É o fim de uma era na Apple. Tim Cook prepara-se para deixar, na próxima terça-feira, dia 1 de setembro, o cargo de presidente executivo (CEO) da tecnológica norte-americana, depois de 15 anos ao comando.
O sucessor será John Ternus, até agora vice-presidente sénior de Engenharia de Hardware, numa mudança aprovada por unanimidade pelo conselho de administração. Cook, de 65 anos, não abandona, porém, a empresa: passará a presidente-executivo do conselho de administração.
Ternus, de 51 anos, trabalha na Apple desde 2001 e esteve diretamente envolvido no desenvolvimento de alguns dos principais equipamentos da marca. O engenheiro mecânico assume agora uma das empresas mais valiosas do planeta, numa altura em que a Inteligência Artificial (IA) é apontada como um dos maiores desafios da tecnológica de Cupertino.

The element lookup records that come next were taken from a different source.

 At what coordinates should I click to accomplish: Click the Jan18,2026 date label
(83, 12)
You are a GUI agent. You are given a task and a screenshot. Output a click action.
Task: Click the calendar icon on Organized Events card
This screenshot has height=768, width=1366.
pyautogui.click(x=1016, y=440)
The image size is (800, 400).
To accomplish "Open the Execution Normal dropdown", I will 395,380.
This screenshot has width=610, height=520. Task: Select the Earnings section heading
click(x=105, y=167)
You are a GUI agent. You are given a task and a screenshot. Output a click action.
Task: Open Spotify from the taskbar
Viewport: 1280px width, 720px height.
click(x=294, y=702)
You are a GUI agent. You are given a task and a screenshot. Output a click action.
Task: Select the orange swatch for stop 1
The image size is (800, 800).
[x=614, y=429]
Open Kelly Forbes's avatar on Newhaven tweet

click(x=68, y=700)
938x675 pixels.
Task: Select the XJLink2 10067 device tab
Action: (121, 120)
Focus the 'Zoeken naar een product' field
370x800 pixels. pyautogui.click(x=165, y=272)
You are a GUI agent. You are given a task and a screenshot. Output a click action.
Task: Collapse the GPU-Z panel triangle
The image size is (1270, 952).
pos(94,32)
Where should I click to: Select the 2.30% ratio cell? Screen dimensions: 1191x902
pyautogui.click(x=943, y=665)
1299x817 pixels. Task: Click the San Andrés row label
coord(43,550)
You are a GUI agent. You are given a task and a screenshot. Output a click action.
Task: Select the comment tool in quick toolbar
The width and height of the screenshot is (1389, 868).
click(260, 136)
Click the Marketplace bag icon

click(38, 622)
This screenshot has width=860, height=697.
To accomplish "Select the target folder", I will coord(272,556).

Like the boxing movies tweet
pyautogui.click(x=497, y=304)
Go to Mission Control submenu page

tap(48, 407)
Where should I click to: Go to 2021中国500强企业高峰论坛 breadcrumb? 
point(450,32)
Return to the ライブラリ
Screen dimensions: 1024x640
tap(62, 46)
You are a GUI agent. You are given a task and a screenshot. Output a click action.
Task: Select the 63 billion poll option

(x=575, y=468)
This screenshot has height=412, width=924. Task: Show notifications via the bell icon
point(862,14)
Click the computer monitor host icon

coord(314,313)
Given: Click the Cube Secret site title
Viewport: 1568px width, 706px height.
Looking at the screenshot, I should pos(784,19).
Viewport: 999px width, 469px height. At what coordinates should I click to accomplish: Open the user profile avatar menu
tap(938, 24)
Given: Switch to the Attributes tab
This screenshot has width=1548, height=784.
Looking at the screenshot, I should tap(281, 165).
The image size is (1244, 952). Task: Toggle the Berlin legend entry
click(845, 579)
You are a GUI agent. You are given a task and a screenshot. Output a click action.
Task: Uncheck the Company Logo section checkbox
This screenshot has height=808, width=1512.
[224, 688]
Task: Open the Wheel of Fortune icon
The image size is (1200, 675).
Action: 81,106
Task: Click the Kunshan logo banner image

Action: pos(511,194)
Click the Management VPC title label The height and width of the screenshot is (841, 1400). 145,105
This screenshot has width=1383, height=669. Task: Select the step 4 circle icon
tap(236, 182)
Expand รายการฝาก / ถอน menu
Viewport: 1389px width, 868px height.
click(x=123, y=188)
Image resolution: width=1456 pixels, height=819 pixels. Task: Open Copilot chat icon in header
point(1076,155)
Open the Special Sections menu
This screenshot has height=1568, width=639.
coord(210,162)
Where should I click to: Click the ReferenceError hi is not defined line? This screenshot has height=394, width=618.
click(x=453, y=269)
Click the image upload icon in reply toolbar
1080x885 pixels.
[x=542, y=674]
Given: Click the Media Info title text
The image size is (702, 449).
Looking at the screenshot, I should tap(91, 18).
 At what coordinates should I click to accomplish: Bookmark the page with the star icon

A Apple procura recuperar terreno perante concorrentes como a Google e a OpenAI e reforçar a Apple Intelligence, depois dos atrasos registados na evolução da Siri.
Tim Cook deixa um legado financeiro difícil de igualar. Quando sucedeu a Steve Jobs, em 2011, a Apple valia cerca de 350 mil milhões de dólares. Sob a sua liderança, a capitalização bolsista ultrapassou os quatro biliões, enquanto as receitas anuais passaram de 108 mil milhões para mais de 416 mil milhões de dólares.
Foi também durante a era Cook que nasceram produtos como o Apple Watch e os AirPods e que os serviços se transformaram num negócio superior a 100 mil milhões de dólares anuais.
A primeira grande prova pública de Ternus chegará poucos dias depois de assumir funções: a Apple tem um evento marcado para 9 de setembro, no qual deverá revelar a nova geração do iPhone.